# EXERCISE
Continue the page below about the C++ program that adds the first n natural numbers with recursion, picking up right after its last line.

# EXCERPTED PASSAGE
------------------------------

C++ Program to Find the sum of n natural numbers using Recursion

The numbers 1, 2, 3,…, n are known as natural numbers. This program takes the value of n (entered by user) and prints the sum of first n natural numbers.
For example: If user enters the value of n as 6 then this program would display the sum of first 6 natural numbers:
1+2+3+4+5+6 = 21

In this program we are using recursion to find the sum, we can also solve this problem using loops: C++ program to find the sum of n natural numbers using loop.

Example: Program to calculate and display the sum of n natural numbers using recursion

To understand this program, you should have the knowledge of C++ recursion, if-else statement and functions.

The logic we are using in this program is:
sum(5) = 5+sum(4) = 5+4+sum(3)=5+4+3+sum(2) = 5+4+3+2+sum(1) = 5+4+3+2+1+sum(0) = 15
So the recursive function should look like this: sum(n) = n+sum(n-1)

#include<iostream>
using namespace std;
/* This is function declaration, When you define function
 * after the main then you need to declare it like this.
 * If you define the function before main then no need to
 * declare function.

------------------------------

# INFORMATION GIVEN
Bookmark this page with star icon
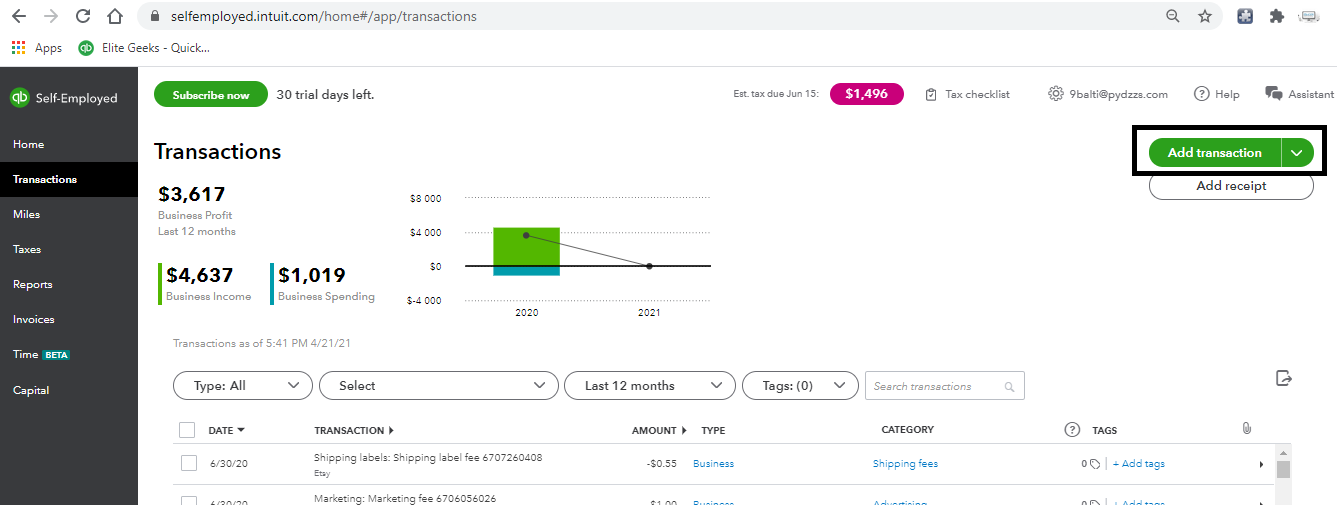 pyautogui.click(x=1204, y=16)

------------------------------

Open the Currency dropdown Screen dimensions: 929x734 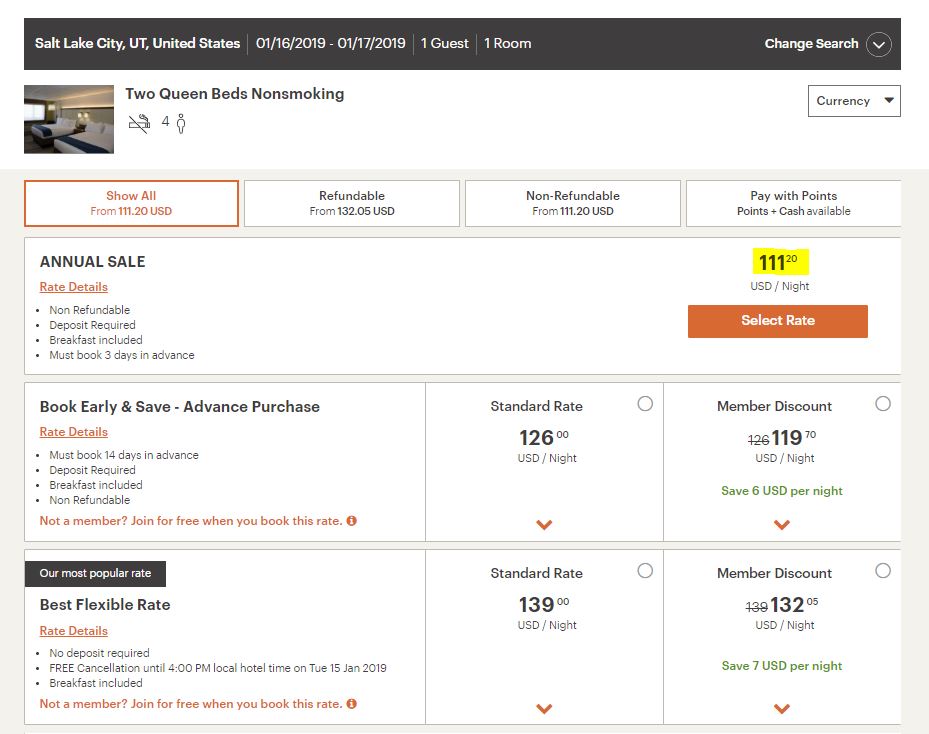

------------------------------

# RESULT OF THIS TASK
 */
int sum(int n);
int main(){
   int n;
   cout<<"Enter the value of n(should be positive integer): "; 
   cin>>n;
   /* Here we are checking whether the entered value of n is 
    * natural number or not. If user enters the zero or negative   
    * value then display error message else prints the sum of n    
    * natural numbers.     
    */  
   if(n<=0){
      cout<<"The entered value of n is invalid"; 
   } 
   else{ 
      cout<<"Sum of n natural numbers is:  "<<sum(n); 
   }
   return 0;
}
int sum(int n){ 
   /* We are calling sum function recursively until the value
    * of n is equal to 0.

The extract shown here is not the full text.